[merged] writeback-do-not-sync-data-dirtied-after-sync-start.patch removed from -mm tree

[Date Prev][Date Next][Thread Prev][Thread Next][Date Index][Thread Index]

 



Subject: [merged] writeback-do-not-sync-data-dirtied-after-sync-start.patch removed from -mm tree
To: jack@xxxxxxx,dchinner@xxxxxxxxxx,fengguang.wu@xxxxxxxxx,mm-commits@xxxxxxxxxxxxxxx
From: akpm@xxxxxxxxxxxxxxxxxxxx
Date: Wed, 13 Nov 2013 12:38:50 -0800


The patch titled
     Subject: writeback: do not sync data dirtied after sync start
has been removed from the -mm tree.  Its filename was
     writeback-do-not-sync-data-dirtied-after-sync-start.patch

This patch was dropped because it was merged into mainline or a subsystem tree

------------------------------------------------------
From: Jan Kara <jack@xxxxxxx>
Subject: writeback: do not sync data dirtied after sync start

When there are processes heavily creating small files while sync(2) is
running, it can easily happen that quite some new files are created
between WB_SYNC_NONE and WB_SYNC_ALL pass of sync(2).  That can happen
especially if there are several busy filesystems (remember that sync
traverses filesystems sequentially and waits in WB_SYNC_ALL phase on one
fs before starting it on another fs).  Because WB_SYNC_ALL pass is slow
(e.g.  causes a transaction commit and cache flush for each inode in
ext3), resulting sync(2) times are rather large.

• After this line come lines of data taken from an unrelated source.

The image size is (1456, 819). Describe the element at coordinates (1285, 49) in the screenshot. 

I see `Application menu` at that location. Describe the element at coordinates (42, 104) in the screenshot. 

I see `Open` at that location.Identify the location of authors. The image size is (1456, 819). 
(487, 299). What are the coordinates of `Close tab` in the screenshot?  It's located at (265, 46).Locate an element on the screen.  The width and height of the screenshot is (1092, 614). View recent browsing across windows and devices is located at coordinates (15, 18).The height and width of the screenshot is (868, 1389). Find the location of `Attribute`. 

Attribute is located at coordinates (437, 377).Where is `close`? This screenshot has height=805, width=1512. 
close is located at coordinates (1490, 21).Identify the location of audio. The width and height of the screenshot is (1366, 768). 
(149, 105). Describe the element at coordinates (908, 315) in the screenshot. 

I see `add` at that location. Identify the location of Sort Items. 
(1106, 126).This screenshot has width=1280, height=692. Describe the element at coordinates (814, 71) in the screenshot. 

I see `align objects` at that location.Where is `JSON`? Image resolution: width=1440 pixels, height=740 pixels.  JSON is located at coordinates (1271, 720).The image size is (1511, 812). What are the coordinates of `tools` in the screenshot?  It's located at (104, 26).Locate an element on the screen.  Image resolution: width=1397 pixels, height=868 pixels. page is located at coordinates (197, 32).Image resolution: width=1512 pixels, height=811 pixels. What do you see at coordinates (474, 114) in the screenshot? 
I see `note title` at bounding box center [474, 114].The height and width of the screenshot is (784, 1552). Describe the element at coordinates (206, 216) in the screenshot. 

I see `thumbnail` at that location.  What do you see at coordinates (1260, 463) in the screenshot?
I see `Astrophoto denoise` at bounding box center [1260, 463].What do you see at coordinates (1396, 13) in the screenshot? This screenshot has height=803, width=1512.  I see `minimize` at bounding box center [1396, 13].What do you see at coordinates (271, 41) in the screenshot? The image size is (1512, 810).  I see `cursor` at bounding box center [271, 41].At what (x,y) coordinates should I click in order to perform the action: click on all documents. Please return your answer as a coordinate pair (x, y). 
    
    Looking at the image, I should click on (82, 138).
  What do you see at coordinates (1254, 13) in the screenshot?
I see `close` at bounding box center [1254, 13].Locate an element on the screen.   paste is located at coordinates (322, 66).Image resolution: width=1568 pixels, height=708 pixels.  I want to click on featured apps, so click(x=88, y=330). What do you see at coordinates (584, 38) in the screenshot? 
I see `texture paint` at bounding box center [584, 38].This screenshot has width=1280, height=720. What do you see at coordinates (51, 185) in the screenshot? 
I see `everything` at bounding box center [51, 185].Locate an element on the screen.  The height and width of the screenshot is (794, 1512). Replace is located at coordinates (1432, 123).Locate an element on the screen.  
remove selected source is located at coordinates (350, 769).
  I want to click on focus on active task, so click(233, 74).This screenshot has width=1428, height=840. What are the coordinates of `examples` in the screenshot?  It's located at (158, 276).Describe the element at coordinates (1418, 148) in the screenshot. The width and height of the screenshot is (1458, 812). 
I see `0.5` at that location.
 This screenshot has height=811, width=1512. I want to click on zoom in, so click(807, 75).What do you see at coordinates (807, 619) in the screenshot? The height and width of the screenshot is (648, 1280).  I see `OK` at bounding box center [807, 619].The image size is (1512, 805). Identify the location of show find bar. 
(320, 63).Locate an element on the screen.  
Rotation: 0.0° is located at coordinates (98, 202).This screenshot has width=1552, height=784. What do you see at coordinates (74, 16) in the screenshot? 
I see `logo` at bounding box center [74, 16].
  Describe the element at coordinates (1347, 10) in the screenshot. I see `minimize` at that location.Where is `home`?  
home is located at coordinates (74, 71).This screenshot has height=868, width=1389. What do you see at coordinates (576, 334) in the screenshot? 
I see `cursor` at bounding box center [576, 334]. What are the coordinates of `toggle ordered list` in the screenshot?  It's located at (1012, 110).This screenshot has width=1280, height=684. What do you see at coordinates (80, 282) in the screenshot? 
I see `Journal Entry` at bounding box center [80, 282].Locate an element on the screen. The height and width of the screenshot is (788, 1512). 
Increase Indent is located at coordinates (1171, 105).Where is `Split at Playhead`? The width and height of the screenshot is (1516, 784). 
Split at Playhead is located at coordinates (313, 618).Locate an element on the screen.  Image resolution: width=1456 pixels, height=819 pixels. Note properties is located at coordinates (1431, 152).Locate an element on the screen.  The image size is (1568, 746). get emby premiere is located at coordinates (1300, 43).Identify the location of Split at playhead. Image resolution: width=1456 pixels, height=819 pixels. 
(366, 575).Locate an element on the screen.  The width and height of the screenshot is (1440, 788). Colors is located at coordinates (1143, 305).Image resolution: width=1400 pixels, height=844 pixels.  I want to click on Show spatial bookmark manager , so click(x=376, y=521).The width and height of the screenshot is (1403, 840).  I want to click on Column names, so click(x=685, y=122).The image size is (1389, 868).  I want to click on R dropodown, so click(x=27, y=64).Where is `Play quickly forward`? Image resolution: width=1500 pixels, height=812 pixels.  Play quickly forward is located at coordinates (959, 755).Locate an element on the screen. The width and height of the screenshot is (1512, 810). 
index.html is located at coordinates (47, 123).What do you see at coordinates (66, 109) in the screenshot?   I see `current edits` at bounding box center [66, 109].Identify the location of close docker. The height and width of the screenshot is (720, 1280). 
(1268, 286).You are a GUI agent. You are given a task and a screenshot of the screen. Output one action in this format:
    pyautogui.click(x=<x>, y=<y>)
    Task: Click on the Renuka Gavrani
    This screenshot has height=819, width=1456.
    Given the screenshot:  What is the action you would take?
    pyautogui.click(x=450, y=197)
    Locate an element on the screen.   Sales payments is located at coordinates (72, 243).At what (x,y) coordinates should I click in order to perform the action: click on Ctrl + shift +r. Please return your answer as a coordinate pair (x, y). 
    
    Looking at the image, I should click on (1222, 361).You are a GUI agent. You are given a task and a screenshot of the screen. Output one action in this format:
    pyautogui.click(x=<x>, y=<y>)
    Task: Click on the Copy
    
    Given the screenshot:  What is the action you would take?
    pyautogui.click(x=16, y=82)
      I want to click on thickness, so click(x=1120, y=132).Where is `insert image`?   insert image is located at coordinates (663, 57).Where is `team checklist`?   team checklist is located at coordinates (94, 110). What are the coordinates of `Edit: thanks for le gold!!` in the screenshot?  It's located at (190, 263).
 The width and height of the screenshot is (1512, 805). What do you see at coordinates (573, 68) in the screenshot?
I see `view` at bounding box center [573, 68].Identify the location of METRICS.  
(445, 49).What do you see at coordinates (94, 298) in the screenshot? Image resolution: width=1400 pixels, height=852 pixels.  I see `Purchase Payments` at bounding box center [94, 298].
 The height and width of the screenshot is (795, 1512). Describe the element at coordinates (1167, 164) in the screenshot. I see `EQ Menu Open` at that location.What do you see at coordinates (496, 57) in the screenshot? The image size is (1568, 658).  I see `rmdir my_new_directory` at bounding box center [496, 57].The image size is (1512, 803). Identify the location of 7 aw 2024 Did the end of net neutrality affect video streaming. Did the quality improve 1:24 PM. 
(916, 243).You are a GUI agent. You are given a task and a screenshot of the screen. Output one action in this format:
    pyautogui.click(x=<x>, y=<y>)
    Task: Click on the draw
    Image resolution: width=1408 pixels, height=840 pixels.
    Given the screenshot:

The following script reproduces the problem:

function run_writers
{
  for (( i = 0; i < 10; i++ )); do
    mkdir $1/dir$i
    for (( j = 0; j < 40000; j++ )); do
      dd if=/dev/zero of=$1/dir$i/$j bs=4k count=4 &>/dev/null
    done &
  done
}

for dir in "$@"; do
  run_writers $dir
done

sleep 40
time sync
======

Fix the problem by disregarding inodes dirtied after sync(2) was called in
the WB_SYNC_ALL pass.  To allow for this, sync_inodes_sb() now takes a
time stamp when sync has started which is used for setting up work for
flusher threads.

To give some numbers, when above script is run on two ext4 filesystems on
simple SATA drive, the average sync time from 10 runs is 267.549 seconds
with standard deviation 104.799426.  With the patched kernel, the average
sync time from 10 runs is 2.995 seconds with standard deviation 0.096.

Signed-off-by: Jan Kara <jack@xxxxxxx>
Reviewed-by: Fengguang Wu <fengguang.wu@xxxxxxxxx>
Reviewed-by: Dave Chinner <dchinner@xxxxxxxxxx>
Signed-off-by: Andrew Morton <akpm@xxxxxxxxxxxxxxxxxxxx>
---

 fs/fs-writeback.c                |   33 +++++++++++++++++++----------
 fs/sync.c                        |   15 +++++++------
 fs/xfs/xfs_super.c               |    2 -
 include/linux/writeback.h        |    2 -
 include/trace/events/writeback.h |    6 ++---
 5 files changed, 36 insertions(+), 22 deletions(-)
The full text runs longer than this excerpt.